While primarily known for their programs that help individuals finance single-family home purchases, less familiar, but perhaps as important, is Fannie and Freddie’s multifamily lending platform, which is used to build and maintain much of America’s workforce housing.

Observers in both parties readily admit that Fannie and Freddie make tremendous amounts of money from their multifamily businesses, which even in the recession’s darkest days, did not see significant losses.
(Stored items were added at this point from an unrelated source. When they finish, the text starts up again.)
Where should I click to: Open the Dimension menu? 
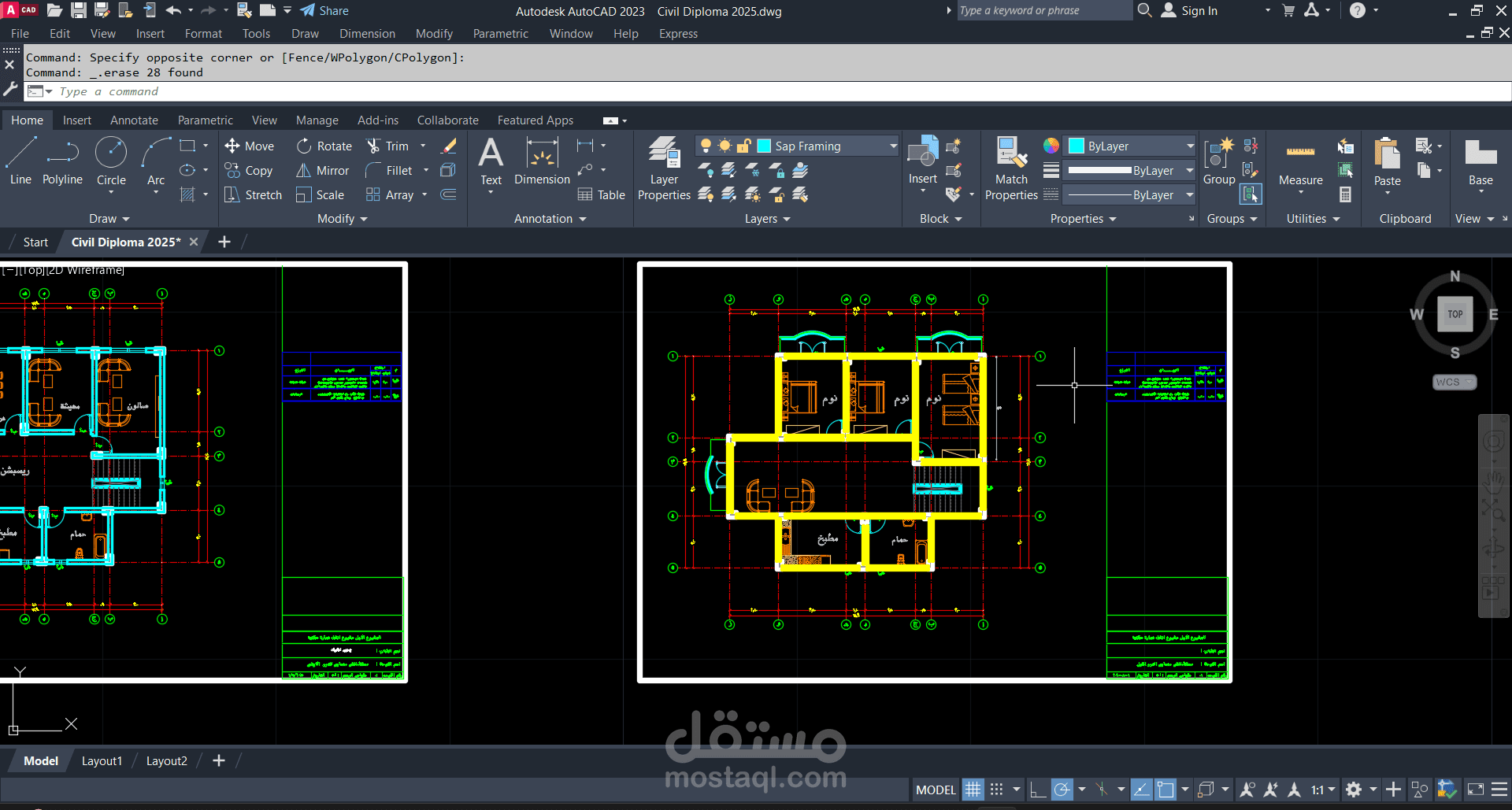pyautogui.click(x=367, y=34)
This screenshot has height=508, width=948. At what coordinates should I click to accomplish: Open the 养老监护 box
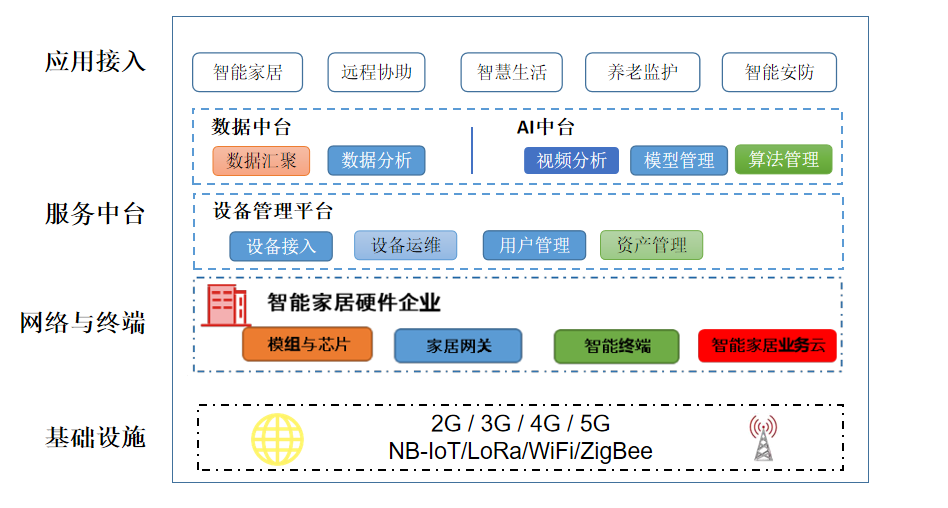(642, 73)
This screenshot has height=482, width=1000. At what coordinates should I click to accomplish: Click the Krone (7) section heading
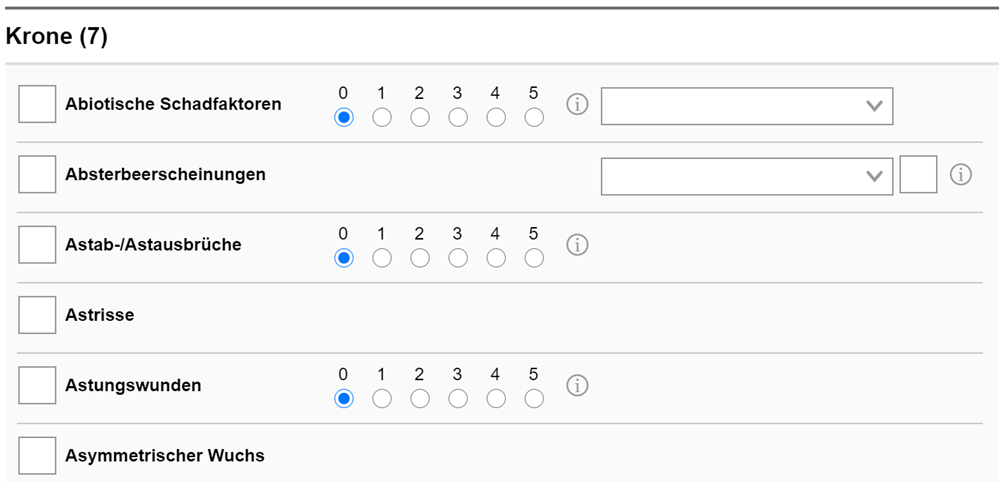coord(57,36)
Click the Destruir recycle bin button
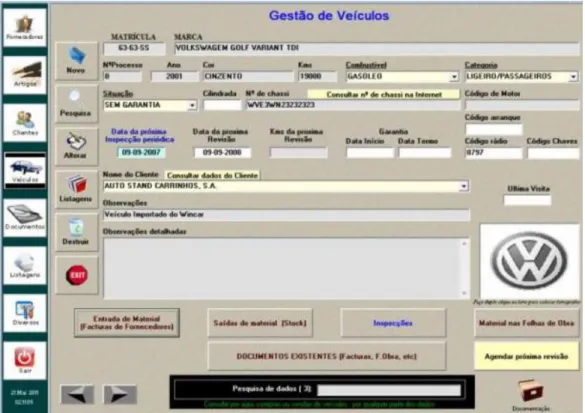Image resolution: width=585 pixels, height=413 pixels. (x=76, y=232)
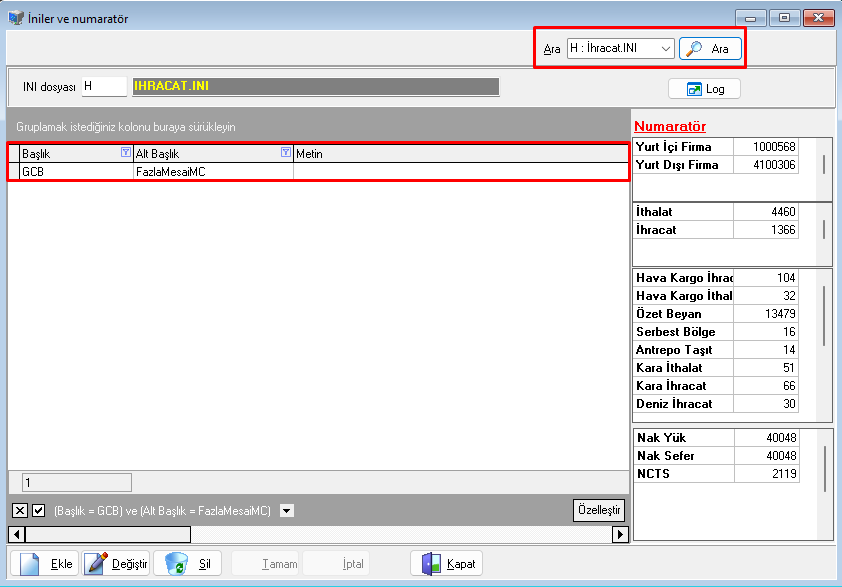Screen dimensions: 842x587
Task: Click the Özelleştir filter customize button
Action: pos(599,510)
But, alas, because the two are so tightly bound, multifamily lending is dragged down along with the once-troubled single-family mortgage business in discussions of how to further privatize—or at least involve more private money in—agency lending, while simultaneously preserving liquidity, or at least not creating market-halting liquidity shocks.

“It’s a sector that doesn’t really deserve to be in conservatorship,” said Lisa Pendergast, the executive director of the Commercial Real Estate Finance Council, of the multifamily side of agency lending. “Since we started talking about what to do with the GSEs…[politicians] spend 98 percent of the time talking about single family, and then they throw in multifamily because it performs so well.”
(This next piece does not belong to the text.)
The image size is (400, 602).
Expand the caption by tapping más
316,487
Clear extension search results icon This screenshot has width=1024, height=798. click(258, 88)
But the single-family platform’s nagging public relations problem is also the commercial finance business’s. Both could be privatized, following a brief capital raise, if a new plan pushed by investors like John Paulson, the president of hedge fund Paulson & Co., who also has President Donald Trump’s ear, were implemented. Those who’ve seen this discussion play out before are skeptical—both about the decision to privatize the agencies and the likelihood it is politically possible.

“It’s risky business to privatize because, if it’s not done smartly, it’s going to increase the cost of borrowing,” said Robert Ivanhoe, the co-chairman of law firm Greenberg Traurig. “A lot of people could lose a lot of money because of the change in spreads.”

Of course, if done effectively, there are plenty of private lenders who would like to take a larger piece of the multifamily lending pie—an area where it’s hard to compete with the 4.25 or 4.5 percent interest rate on a 10-year loan that Dan Brendes, a managing director with mortgage lender Berkadia, estimates borrowers are currently getting from Fannie.

But Fannie and Freddie have been on the block—to varying degrees—before. In 2014, a Republican bill was before the Senate Banking Committee asking for Fannie and Freddie to be moved out of conservatorship and be instead backed by an entity more like the Federal Deposit Insurance Corporation. But, just as in the many other instances where politicians have called for the agencies to be rolled into new entities, or even be abolished altogether, the bill went nowhere.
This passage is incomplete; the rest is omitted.